Influence of aldosterone synthase gene C‐344T polymorphism on focal segmental glomerulosclerosis

Aim:  We evaluated the influence of C‐344T polymorphism of the aldosterone synthase gene, associated with aldosterone levels and the development of arterial hypertension, on focal segmental glomerulosclerosis (FSGS). Methods:  We studied 81 patients with primary FSGS followed up for 8.0 ± 12 years. Patients were classified according to their slope of reciprocal serum creatinine into group A (slow progressors, n  = 57) and B (fast progressors, n  = 24). One hundred healthy volunteers were analysed as controls. The biopsies of n  = 50 patients were reviewed and analysed by the same pathologist. C‐344T polymorphism was determined by polymerase chain reaction. Results:  The allele frequencies differed significantly between patients (C‐allele: 0.55, T‐allele: 0.45) and controls (C‐allele: 0.45, T‐allele: 0.55; P  < 0.05). Patients carrying the C‐allele tended to have a higher percentage of sclerosed glomeruli (41.8 ± 30% vs 31. 2 ± 19% in TT genotype, ns) and tubulointerstitial fibrosis (22.8 ± 18% vs 16.0 ± 5%, ns). The rate of deterioration of renal function was higher in the CC/CT genotypes (−0.216 ± 0.449 dL/mg per year) compared to the TT genotype (−0.030 ± 0.041 dL/mg per year, P  = 0.002). Furthermore, 36.4% of the C‐allele carriers and none of the patients with the TT genotype belonged to group B ( P  = 0.005).
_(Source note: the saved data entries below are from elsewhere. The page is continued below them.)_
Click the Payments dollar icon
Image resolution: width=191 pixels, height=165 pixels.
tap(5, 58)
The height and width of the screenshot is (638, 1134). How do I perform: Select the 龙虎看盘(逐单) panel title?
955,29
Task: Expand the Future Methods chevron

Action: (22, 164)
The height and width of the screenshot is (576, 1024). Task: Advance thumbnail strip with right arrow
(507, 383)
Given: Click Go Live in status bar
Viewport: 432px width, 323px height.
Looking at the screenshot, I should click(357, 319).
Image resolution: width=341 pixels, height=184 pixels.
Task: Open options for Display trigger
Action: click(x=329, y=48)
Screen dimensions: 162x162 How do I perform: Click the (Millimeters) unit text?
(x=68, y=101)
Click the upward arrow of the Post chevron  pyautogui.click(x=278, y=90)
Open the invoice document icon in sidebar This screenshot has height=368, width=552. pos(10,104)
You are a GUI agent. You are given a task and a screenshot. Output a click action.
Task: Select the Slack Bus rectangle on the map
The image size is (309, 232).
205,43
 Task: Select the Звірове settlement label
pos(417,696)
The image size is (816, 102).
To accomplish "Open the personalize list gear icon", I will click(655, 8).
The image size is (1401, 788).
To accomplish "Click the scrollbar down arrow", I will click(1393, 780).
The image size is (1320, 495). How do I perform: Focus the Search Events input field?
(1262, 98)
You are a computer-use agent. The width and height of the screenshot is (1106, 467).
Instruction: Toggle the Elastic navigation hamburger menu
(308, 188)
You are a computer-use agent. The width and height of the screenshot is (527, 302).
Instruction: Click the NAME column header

C‐allele carriers also had a worse kidney survival in the Kaplan–Meier analysis ( P  = 0.027). Conclusion:  Our results indicate that aldosterone synthase gene C‐344T polymorphism not only acts as a risk factor for the development of FSGS, but also may influence its pathologic appearance and could serve as a marker of disease progression.